Launched: 2 December, 1997; mission ended April 30, 1998.


FAST (Fast Auroral Snapshot Explorer): This satellite studies particle accelleration into the aurora and has an orbit through the Earth's auroral regions. There are four instruments aboard the FAST satellite. Our group is involved with the Time-of-flight Energy Angle Mass Spectrograph (TEAMS). We have some interesting plots from the orbits available online for viewing.

Launched: August 1996

Polar POLAR: the second Global Geospace Science (GGS) mission. The spacecraft has 11 scientific instruments for investigation of a variety of phenomena in the Earth's polar regions. These instruments measure plasma, energetic particles and fields in the high-latitude polar regions, and energy input through the dayside cusp, determine characteristics of the auroral plasma acceleration outflow, provide global, multispectral, auroral images of the footprint of magnetospheric energy deposition into the ionosphere and upper atmosphere, help determine the role of the ionosphere in substorm phenonmena and in the overall magnetospheric energy balance.

Launched: February 24, 1996

SOHO SOHO (SOlar and Heliospheric Observatory): SOHO is in a halo orbit at the Lagrangian point and does remote sensing of the sun. SOHO was built in Europe with instruments from European and American scientists. Dr. Möbius is involved with the Charge, ELement, and Isotope Analysis System (CELIAS).

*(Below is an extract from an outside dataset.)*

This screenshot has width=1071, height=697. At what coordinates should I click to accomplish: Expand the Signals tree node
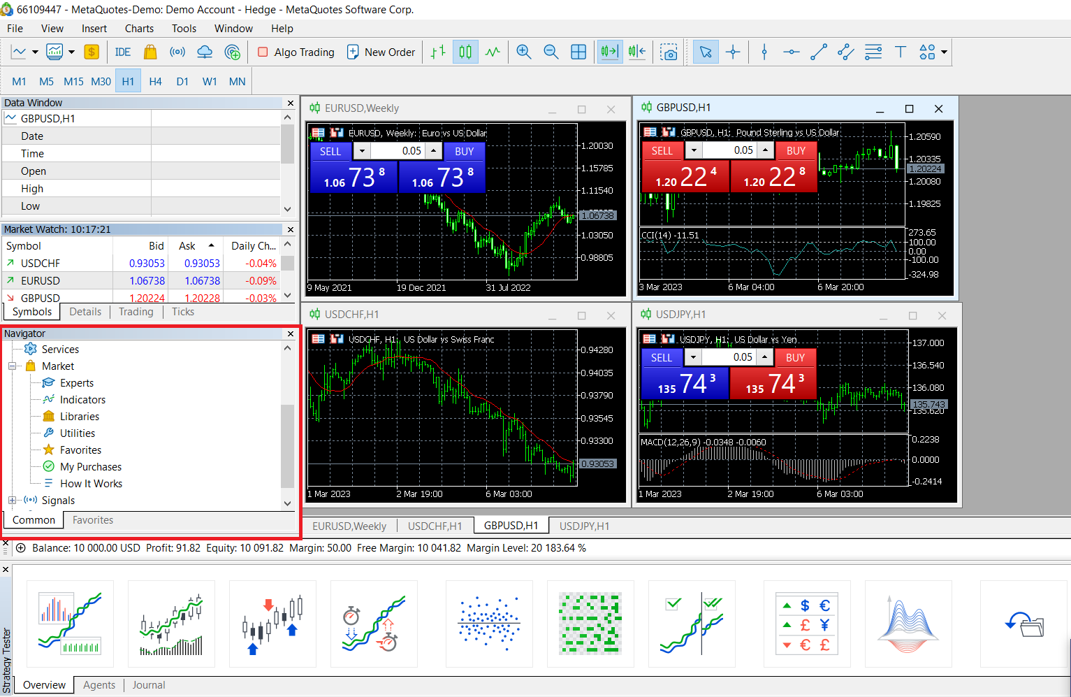[x=12, y=501]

Launched: December 2, 1995

STEREO (Solar-TErrestrial RElations Observatory: STEREO is still in its planning phases, but will include the PLASTIC (PLasma And SupraThermal Ion Composition) instrument, a collaborative effort of UNH, UBe, MPE, and GSFC. The mission concept is to allow for stereoscopic viewing of the Sun's output by launching two identical spacecraft, one of which will orbit ahead of the Earth, the other behind it. The PLASTIC experiment will provide plasma characteristics of protons, alpha particles and heavy ions. This experiment will provide key diagnostic measurements of mass and charge state composition of heavy ions and characterize the CME plasma from ambient coronal plasma. Dr. Antoinette Galvin, University of New Hampshire, will lead this investigation.

Spacecraft development is scheduled to begin in 2001, with launch scheduled for 2004.

Wind WIND : Wind is the first Global Geospace Science (GGS) mission. Its instruments measure plasma, energetic particles, and magnetic fields in the magnetosphere and ionosphere, determine magnetospheric output to interplanetary space from the upstream region, and investigate basic plasma processes in the near-Earth solar wind.